What if HDFS is deleted? Record an event of deleting the database without running away

1, Background of the incident

One day last month, due to the lack of cluster space, an employee with higher authority in the company executed the manual cleaning command on an online cluster through the springboard machine and frantically executed hadoop fs -rmr -skipTrash /user/hive/warehouse/xxxxx. Suddenly, I didn't know whether it was the editor problem or line feed problem, and the command was truncated, The command became hadoop fs -rmr -skipTrash /user/hive/warehouse, and the tragedy began to happen now!?

/The user/hive/warehouse directory stores the data of all hive tables. The associated companies have multiple business lines. Once lost, it means huge losses. The addition of the - skipTrash parameter means that the deleted data will not be put into the recycle bin, but will be deleted directly. If this parameter is not added, it is easy to retrieve it. You can find it directly in the recycle bin. Unfortunately, you can't escape Murphy's law. The most worried thing happened.

The only thing that leaders can't solve is my little brother. Let's see what I can do next.

2, Emergency measures

The O & M found me at the first time and said that the / user/hive/warehouse directory was deleted by mistake. I was also shocked at that time. It's over! With my only intuition, I immediately stopped the HDFS cluster! The latter proved to be a wise choice.

Intuitive scheme

Restore via snapshot? hdfs snapshot has never been used or created, so this road is blocked
Recover through recycle bin? The - skipTrash parameter is added during deletion. It will not be put in the recycle bin, and this road is blocked
Delete the library and run away to become a legend? Well, not bad

3, Analysis process

If you want to recover data, you must first understand the process of hdfs deleting files. The deletion logic of each file system is different. After understanding the hdfs deletion process, you can know what the above hadoop fs -rmr xxxx has done, whether it has been saved, how to save it, and so on.

hdfs file deletion process

The following is the method to delete the path of HDFS. The source path is org apache. hadoop. hdfs. server. namenode. FSNamesystem. delete()
```
  boolean delete(String src, boolean recursive, boolean logRetryCache)
      throws IOException {
    waitForLoadingFSImage();
    BlocksMapUpdateInfo toRemovedBlocks = null;
    writeLock();
    boolean ret = false;
    try {
      checkOperation(OperationCategory.WRITE);
      checkNameNodeSafeMode("Cannot delete " + src);
      toRemovedBlocks = FSDirDeleteOp.delete(        // @1
          this, src, recursive, logRetryCache);
      ret = toRemovedBlocks != null;
    } catch (AccessControlException e) {
      logAuditEvent(false, "delete", src);
      throw e;
    } finally {
      writeUnlock();
    }
    getEditLog().logSync();
    if (toRemovedBlocks != null) {
      removeBlocks(toRemovedBlocks);   // @2
    }
    logAuditEvent(true, "delete", src);
    return ret;
  }
```
Three important things are done in code @1

① Delete the path from the directory tree maintained by NameNode, which is the fundamental reason why you can't view the path through hadoop fs -ls xxx or other APIs after deleting

② Find out the block information associated with the deleted path. Each file contains multiple block blocks distributed in each DataNode. At this time, the block blocks on the physical disk on the DataNode are not physically deleted

③ Record the deletion log to editlog (this step is also very important, even the key to recovering data later)
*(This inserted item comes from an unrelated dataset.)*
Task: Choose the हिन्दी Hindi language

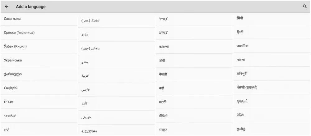Action: click(272, 32)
Code @2 adds the information of the block to be deleted to org apache. hadoop. hdfs. server. blockmanagement. In the invalideblocks object maintained in blockmanager, invalideblocks is specifically used to save copies of data blocks waiting to be deleted

The above steps do not involve real physical deletion

BlockManager

BlockManager manages the life cycle of HDFS blocks and maintains block related information in Hadoop clusters, including a series of functions such as fast reporting, replication, deletion, monitoring, marking and so on.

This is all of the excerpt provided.